### Document text
Processing order - partial processing
Processing Order - Partial Processing

This dynamic of inconsistent event delivery makes reclaiming space complicated. While we could wait for all the events in a block to be processed before deleting it, this is not ideal. A single unprocessed event can prevent the entire block from being reclaimed, leading to space overage. 

Processing Order - Compaction

We address this problem by running what we call compaction, where the system compacts multiple, partially processed blocks into one block. 

During the compaction process, the system removes already-processed events, while it retains the unprocessed events. As you can see in the diagram below, the process has compacted the two leading processed blocks into a single block:

Processing order - compaction, where multiple, partially processed blocks are compacted into one block
Processing Order - Compaction

You can run the compaction algorithm periodically or by triggering. For example, once there are enough uncompacted blocks or both, as in our case - we run compaction every 30 minutes. However, we do this only if there are at least two blocks with at least 80 percent processed jobs. This logic ensures that we can reclaim enough space during compaction. At the same time, it also ensures we don't run it too often (as compaction slows down the system).

### Stored data
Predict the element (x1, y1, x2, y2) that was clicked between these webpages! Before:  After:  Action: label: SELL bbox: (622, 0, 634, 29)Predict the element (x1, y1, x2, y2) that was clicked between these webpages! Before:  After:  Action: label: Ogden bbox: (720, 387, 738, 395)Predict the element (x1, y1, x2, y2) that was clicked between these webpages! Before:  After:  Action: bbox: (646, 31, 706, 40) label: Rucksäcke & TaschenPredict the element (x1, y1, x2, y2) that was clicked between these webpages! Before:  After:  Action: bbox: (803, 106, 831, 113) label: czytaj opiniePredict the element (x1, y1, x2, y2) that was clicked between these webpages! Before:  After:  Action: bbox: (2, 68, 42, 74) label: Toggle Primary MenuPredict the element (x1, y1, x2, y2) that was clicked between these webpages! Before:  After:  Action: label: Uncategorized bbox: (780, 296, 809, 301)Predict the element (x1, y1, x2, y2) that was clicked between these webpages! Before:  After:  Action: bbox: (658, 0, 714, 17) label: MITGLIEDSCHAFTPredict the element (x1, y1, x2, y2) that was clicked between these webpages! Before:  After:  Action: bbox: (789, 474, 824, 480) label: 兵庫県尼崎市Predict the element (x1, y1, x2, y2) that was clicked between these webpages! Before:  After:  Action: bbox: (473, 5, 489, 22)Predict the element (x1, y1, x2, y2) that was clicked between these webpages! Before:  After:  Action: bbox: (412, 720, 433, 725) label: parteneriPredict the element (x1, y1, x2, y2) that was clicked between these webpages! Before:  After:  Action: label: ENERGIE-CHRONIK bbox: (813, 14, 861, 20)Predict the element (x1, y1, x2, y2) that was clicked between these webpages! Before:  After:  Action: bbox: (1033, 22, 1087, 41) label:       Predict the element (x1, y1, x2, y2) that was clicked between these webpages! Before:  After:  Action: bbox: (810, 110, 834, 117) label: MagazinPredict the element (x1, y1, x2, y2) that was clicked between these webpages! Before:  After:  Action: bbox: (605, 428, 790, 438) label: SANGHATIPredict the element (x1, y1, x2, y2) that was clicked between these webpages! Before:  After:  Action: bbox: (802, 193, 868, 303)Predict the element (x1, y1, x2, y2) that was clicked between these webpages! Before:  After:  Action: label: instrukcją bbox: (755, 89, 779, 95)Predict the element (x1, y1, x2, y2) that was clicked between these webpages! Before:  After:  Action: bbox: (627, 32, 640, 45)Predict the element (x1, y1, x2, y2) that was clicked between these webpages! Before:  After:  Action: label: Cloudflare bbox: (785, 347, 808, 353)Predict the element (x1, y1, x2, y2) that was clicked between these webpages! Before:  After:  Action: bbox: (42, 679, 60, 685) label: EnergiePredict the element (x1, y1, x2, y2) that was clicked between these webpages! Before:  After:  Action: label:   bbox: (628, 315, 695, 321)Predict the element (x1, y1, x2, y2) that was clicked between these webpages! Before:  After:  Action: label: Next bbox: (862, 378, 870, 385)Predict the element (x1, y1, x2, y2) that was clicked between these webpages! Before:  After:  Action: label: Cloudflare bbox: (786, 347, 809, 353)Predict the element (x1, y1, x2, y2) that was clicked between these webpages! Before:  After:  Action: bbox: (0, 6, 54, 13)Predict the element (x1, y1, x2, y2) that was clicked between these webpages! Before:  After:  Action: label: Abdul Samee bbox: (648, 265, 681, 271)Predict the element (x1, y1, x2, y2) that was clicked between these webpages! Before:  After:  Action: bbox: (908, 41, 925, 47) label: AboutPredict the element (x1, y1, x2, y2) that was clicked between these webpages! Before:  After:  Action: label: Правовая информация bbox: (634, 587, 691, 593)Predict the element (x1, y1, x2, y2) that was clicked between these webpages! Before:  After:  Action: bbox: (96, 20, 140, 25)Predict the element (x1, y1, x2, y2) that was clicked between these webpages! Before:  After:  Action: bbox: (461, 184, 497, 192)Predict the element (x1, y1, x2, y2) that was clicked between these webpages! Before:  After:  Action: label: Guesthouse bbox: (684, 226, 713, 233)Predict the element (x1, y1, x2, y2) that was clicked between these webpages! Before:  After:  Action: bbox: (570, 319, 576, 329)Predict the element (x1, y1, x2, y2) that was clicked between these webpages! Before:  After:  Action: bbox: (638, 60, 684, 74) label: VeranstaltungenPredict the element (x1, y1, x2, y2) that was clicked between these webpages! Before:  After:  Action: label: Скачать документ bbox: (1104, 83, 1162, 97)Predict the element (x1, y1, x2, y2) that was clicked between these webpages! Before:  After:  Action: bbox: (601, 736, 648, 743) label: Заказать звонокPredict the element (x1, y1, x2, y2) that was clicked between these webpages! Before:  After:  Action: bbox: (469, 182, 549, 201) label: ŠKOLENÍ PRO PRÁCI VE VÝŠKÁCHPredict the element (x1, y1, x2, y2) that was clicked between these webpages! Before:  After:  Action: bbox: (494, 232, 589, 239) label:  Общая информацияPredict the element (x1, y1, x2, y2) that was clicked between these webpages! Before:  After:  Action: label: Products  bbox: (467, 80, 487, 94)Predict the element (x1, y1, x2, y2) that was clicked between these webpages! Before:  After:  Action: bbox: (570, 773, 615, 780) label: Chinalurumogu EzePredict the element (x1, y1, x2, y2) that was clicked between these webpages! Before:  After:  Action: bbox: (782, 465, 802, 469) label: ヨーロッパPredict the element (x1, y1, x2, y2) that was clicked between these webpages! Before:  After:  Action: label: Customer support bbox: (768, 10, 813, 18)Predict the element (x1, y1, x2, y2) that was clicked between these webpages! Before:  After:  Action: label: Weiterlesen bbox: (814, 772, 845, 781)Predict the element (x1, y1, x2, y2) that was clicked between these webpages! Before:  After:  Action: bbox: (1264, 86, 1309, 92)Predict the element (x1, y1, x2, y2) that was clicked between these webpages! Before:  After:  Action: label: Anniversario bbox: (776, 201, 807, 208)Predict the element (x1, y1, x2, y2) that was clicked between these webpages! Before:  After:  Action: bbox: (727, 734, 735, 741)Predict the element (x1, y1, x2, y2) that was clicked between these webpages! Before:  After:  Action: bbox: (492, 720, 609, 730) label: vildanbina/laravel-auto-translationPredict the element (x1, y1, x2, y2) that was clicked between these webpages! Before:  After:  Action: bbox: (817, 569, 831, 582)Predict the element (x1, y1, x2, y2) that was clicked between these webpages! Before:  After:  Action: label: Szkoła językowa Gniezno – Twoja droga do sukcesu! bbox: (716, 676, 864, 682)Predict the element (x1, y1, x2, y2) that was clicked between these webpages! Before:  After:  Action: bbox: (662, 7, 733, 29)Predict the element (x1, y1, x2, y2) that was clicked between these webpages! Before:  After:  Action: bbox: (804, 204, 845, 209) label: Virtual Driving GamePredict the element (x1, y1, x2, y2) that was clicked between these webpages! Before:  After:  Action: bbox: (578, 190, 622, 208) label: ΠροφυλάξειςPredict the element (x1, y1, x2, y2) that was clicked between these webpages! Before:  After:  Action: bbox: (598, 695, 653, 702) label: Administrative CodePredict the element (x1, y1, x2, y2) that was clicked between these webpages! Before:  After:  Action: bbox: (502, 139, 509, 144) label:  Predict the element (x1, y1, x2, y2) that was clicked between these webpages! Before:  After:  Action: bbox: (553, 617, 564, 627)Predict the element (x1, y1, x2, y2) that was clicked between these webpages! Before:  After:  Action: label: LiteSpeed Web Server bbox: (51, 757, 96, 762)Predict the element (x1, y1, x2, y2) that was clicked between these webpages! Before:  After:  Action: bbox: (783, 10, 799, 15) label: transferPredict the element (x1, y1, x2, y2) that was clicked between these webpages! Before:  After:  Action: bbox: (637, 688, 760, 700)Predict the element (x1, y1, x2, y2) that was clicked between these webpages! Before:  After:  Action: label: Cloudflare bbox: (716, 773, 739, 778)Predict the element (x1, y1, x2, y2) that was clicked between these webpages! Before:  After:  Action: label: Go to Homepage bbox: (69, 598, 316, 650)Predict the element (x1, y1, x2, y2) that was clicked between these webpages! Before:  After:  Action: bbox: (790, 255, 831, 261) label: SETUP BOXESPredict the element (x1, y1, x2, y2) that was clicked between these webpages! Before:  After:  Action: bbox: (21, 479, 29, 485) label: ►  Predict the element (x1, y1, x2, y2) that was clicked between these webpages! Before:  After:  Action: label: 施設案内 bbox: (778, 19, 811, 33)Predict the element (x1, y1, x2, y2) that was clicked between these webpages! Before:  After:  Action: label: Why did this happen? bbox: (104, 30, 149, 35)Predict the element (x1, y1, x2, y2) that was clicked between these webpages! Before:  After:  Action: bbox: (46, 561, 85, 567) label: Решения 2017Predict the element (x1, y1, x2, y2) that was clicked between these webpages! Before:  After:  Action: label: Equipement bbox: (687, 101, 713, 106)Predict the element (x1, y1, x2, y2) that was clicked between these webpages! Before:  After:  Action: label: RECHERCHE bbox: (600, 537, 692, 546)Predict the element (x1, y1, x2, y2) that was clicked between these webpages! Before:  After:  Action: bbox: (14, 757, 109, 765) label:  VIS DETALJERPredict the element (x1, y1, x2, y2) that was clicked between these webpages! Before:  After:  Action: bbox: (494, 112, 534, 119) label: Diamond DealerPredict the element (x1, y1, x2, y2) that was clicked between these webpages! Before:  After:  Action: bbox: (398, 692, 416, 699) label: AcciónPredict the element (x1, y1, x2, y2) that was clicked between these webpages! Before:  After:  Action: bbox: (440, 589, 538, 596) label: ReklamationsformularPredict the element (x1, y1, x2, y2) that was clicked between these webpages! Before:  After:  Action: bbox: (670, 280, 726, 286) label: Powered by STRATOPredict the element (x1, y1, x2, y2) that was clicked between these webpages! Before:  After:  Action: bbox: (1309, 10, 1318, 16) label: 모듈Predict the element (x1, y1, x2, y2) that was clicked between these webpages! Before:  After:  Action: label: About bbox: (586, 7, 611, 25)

### Your instructions
Continue the write-up on block compaction and processing order, picking up right after its last sentence.

### Response area
In a normal steady-state, all jobs succeed, and the compaction job handles blocks that don't have any pending jobs, while the main processing jobs handle unprocessed blocks. As a result, there is little to no contention between the compaction job and the main processing job.

Challenge 3: In-place Status Update with Status Queue

In the above diagram, we showed events marked as successful or failed in place as the system processes them. Unfortunately, updating blocks in place is inefficient because of the underlying disk fundamentals. 

It would require us to read the block from the disk (incurring a random I/O), update in memory, and sync it back (incurring another random I/O). The two random I/Os incurred in this process can take anywhere from a few milliseconds to hundreds of milliseconds. These I/Os would be a bottleneck in our high throughput event processing pipeline.

We address this problem by not updating in-place and keeping the event status in a separate queue instead. As the system processes events, it appends the success/failure status and other event metadata (like event ID, failure reason, etc.) to a separate queue. 

It’s important to note that the system may process an event multiple times. For example, if the event fails the first time, the system will retry it, resulting in two separate entries in the status queue.

Status queue with in-place status update
Status Queue

Marking a status incurs sequential I/O into the status queue, which can be orders of magnitude faster than a random I/O for an in-place update. However, this approach's downside is that we need to access two separate blocks to get the job status and identify the next job that the system needs to process.

In practice, though, the system would process current blocks (the status block and the event block) as well as cache them in memory, so these operations don’t require disk I/O.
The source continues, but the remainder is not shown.